▸ **DIRECTIONS**:
Return the rows from the line with "Locate an element on the screen. The" up to and including the line with "Image resolution: width=943", copied exactly and with nothing added.
[DATA EXTRACTS — start]
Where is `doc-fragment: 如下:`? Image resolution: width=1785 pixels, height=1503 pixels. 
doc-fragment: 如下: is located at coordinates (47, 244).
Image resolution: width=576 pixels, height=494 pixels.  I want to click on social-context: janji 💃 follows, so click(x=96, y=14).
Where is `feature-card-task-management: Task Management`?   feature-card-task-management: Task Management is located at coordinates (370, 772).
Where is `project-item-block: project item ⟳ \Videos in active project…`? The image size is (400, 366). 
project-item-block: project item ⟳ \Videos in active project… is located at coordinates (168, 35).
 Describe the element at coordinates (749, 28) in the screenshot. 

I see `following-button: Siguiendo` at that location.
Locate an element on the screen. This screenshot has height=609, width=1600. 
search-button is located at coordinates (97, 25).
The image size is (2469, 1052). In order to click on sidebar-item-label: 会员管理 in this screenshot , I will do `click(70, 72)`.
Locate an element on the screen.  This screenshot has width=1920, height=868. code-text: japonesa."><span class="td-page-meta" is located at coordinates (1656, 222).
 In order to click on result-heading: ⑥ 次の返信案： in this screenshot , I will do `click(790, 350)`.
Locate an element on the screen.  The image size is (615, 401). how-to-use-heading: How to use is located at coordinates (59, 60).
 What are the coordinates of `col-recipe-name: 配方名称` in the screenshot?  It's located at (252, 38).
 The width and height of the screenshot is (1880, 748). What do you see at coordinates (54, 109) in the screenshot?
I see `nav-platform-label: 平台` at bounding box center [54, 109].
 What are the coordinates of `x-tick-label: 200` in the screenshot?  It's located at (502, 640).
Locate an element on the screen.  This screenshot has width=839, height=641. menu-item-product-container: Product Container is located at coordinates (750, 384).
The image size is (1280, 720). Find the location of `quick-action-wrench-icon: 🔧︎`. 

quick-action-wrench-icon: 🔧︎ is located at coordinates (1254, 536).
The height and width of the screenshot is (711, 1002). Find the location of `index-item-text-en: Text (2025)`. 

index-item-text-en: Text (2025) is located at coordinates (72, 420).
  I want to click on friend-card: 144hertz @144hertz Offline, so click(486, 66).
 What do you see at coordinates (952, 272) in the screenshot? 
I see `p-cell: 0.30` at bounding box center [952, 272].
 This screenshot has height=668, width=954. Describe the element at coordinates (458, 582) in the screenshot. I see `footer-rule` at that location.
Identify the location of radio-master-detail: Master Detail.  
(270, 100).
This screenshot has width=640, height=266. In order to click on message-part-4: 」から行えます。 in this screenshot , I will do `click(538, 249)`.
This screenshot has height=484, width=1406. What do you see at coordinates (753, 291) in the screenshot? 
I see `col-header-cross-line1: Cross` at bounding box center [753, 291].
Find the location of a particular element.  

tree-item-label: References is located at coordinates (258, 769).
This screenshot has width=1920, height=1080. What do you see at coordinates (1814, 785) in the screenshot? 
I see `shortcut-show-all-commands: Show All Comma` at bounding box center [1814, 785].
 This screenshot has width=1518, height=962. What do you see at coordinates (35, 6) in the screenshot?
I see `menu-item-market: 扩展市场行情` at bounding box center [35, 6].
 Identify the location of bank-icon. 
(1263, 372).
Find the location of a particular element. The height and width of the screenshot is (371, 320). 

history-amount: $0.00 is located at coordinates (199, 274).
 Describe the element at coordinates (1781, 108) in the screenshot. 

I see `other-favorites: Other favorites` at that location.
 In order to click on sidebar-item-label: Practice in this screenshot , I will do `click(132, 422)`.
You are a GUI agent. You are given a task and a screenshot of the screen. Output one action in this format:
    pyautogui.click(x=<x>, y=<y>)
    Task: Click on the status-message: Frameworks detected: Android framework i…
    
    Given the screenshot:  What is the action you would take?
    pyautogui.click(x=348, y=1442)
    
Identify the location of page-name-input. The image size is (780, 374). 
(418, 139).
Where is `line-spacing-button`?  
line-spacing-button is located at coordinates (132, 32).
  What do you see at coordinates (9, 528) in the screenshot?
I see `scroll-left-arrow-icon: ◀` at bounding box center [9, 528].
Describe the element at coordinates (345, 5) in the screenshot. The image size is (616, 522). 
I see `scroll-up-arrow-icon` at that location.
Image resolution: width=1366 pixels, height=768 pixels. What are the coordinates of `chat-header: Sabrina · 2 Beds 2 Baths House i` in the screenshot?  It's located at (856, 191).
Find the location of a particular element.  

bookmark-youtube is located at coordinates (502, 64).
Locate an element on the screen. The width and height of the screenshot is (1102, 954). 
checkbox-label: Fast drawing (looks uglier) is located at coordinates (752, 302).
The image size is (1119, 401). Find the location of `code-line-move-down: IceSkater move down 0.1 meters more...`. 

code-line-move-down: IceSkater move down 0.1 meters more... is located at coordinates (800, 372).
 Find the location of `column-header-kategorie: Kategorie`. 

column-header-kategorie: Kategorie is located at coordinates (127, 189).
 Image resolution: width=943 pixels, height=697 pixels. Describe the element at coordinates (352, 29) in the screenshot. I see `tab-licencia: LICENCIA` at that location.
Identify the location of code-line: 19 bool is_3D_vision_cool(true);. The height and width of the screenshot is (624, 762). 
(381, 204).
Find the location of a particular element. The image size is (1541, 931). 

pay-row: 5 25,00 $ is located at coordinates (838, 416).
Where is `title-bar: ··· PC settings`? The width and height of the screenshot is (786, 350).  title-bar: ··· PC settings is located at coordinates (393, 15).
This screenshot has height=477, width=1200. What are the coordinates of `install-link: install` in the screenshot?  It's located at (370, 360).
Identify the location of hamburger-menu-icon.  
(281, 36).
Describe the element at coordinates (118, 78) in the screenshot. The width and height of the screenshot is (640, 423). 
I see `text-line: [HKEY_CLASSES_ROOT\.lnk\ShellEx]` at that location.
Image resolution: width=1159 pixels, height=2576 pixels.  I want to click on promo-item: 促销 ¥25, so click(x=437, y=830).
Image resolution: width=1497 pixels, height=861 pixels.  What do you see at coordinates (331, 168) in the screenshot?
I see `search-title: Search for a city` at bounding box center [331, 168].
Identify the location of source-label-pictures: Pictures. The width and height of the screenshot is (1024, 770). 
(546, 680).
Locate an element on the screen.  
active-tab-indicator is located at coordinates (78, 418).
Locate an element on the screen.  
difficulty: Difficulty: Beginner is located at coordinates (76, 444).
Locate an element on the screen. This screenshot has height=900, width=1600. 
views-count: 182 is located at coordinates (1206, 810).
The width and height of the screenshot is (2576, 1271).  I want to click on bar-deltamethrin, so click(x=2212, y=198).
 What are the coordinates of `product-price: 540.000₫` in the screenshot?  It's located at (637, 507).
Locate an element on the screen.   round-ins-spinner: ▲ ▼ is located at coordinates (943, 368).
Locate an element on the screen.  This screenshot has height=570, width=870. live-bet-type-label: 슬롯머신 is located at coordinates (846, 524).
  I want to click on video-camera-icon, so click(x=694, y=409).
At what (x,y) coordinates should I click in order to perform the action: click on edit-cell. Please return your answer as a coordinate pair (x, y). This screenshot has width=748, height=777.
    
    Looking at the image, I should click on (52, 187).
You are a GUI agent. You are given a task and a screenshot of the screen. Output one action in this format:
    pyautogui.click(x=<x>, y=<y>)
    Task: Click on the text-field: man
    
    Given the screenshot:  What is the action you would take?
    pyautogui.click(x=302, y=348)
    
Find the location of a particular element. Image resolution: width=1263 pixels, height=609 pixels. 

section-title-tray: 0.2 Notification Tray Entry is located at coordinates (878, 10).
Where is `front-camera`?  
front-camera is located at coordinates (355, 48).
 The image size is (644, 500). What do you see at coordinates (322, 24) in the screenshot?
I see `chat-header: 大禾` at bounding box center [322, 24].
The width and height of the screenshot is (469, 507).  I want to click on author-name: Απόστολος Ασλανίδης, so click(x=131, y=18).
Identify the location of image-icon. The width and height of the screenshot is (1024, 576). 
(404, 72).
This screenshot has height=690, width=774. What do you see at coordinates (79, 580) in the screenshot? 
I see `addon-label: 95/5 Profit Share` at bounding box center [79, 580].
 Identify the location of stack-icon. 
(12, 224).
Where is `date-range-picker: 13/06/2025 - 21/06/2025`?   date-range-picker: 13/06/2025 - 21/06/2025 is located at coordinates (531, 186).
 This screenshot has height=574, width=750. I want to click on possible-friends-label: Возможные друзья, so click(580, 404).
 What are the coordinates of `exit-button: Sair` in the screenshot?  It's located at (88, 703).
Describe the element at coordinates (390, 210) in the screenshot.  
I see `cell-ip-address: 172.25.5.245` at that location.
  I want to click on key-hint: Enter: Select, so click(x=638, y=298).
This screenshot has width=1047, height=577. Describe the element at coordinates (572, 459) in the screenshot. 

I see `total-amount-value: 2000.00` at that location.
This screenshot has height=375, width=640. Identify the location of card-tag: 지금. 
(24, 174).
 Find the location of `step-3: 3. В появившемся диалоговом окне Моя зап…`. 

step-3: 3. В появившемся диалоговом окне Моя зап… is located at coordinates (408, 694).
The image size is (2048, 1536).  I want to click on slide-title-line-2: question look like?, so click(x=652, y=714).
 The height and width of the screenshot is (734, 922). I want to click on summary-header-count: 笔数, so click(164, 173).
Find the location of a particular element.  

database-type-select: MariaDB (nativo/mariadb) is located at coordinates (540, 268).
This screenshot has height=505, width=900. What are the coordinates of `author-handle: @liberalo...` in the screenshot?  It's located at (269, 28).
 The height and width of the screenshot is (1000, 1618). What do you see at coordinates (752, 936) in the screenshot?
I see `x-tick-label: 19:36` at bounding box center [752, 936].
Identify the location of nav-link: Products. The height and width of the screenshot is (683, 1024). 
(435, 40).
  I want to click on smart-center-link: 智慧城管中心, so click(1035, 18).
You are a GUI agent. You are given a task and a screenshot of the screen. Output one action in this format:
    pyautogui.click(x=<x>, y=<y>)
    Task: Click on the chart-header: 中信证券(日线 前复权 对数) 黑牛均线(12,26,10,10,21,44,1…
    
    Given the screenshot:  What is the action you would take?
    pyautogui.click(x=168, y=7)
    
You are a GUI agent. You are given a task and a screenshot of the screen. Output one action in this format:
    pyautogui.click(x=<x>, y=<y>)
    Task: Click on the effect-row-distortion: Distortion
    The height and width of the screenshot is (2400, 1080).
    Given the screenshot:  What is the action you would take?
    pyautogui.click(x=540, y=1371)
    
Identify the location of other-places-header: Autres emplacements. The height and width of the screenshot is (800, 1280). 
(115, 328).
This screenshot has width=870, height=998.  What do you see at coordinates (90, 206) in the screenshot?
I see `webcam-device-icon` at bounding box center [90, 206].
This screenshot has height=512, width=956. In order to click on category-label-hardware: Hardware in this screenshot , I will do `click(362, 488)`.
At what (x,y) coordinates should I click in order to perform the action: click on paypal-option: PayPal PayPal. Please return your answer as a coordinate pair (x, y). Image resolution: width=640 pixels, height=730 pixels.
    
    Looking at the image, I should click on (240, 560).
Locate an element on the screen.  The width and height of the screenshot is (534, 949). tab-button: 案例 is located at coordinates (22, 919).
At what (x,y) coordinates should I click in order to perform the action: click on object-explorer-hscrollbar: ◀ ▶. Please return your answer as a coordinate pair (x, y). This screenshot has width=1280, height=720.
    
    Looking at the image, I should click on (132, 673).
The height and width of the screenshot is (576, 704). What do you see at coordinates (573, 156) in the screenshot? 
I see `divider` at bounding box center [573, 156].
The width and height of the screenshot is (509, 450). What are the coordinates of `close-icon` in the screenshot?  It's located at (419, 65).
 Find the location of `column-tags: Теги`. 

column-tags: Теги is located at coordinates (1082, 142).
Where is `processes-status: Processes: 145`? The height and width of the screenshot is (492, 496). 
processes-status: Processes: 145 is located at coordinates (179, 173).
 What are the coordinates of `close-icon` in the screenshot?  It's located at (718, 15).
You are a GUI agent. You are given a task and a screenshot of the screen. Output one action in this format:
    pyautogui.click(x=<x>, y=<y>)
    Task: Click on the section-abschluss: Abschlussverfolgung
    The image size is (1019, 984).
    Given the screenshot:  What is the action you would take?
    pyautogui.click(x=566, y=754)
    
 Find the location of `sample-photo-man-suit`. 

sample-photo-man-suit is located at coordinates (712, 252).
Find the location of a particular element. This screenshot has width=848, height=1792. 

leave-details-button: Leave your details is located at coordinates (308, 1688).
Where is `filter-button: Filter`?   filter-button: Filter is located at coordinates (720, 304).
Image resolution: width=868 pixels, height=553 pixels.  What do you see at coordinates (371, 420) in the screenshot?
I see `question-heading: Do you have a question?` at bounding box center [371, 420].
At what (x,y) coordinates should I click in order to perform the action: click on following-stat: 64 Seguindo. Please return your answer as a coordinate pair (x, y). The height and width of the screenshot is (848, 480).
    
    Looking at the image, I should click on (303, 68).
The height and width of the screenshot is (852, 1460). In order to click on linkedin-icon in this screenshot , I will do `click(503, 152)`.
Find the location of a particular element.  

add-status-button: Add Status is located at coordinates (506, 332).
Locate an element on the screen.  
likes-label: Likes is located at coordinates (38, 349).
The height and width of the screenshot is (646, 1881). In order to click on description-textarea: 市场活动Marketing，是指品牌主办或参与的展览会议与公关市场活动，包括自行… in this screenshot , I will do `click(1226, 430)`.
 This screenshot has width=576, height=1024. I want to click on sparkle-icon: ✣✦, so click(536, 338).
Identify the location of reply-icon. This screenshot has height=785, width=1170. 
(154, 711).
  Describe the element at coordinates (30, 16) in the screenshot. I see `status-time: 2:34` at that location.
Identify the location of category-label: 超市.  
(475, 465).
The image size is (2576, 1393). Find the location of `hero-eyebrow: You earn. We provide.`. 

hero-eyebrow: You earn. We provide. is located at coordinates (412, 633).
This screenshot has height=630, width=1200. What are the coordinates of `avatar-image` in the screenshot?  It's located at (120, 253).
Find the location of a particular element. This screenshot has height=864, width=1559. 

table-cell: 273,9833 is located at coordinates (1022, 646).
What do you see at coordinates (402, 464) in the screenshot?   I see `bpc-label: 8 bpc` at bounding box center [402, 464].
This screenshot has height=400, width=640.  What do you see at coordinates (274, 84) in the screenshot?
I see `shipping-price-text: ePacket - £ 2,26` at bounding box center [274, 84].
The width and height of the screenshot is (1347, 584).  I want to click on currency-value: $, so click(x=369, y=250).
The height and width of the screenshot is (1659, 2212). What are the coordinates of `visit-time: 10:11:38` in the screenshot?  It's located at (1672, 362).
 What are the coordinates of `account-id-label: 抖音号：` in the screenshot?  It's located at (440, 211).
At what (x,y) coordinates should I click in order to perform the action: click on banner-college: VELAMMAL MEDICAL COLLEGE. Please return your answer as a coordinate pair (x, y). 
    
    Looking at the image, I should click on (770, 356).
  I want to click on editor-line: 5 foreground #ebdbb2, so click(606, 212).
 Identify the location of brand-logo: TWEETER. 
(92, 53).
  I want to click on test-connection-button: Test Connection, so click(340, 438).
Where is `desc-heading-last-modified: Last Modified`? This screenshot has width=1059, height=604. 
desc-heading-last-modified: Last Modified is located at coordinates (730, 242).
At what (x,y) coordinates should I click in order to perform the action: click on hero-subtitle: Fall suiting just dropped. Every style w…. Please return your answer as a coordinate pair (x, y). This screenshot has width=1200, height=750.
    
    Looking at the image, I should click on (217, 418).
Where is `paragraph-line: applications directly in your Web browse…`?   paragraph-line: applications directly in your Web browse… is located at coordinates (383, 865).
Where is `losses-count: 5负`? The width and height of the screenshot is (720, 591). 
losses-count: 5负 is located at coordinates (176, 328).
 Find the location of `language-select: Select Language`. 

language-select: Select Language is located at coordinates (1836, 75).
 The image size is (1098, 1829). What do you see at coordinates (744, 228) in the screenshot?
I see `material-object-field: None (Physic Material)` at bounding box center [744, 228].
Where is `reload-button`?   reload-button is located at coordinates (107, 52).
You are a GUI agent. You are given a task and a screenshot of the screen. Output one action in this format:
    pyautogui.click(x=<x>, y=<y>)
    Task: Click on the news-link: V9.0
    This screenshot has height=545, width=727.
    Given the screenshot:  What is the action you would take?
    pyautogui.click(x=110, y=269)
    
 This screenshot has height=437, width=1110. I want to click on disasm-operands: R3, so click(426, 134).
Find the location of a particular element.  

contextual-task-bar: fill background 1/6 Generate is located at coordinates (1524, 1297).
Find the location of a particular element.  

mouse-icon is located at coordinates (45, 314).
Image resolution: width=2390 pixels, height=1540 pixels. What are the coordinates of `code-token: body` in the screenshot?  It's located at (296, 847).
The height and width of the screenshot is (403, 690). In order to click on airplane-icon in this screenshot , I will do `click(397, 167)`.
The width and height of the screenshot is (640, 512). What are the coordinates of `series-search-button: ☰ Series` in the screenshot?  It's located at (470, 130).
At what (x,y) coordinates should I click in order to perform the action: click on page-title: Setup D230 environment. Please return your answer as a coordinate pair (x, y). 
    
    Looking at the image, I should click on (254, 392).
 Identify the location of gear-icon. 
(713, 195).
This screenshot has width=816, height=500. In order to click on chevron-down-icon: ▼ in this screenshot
[DATA EXTRACTS — finish]
▸ **OUTPUT BELOW**:
Locate an element on the screen. The width and height of the screenshot is (1102, 954). 
checkbox-label: Fast drawing (looks uglier) is located at coordinates (752, 302).
The image size is (1119, 401). Find the location of `code-line-move-down: IceSkater move down 0.1 meters more...`. 

code-line-move-down: IceSkater move down 0.1 meters more... is located at coordinates (800, 372).
 Find the location of `column-header-kategorie: Kategorie`. 

column-header-kategorie: Kategorie is located at coordinates (127, 189).
 Image resolution: width=943 pixels, height=697 pixels. Describe the element at coordinates (352, 29) in the screenshot. I see `tab-licencia: LICENCIA` at that location.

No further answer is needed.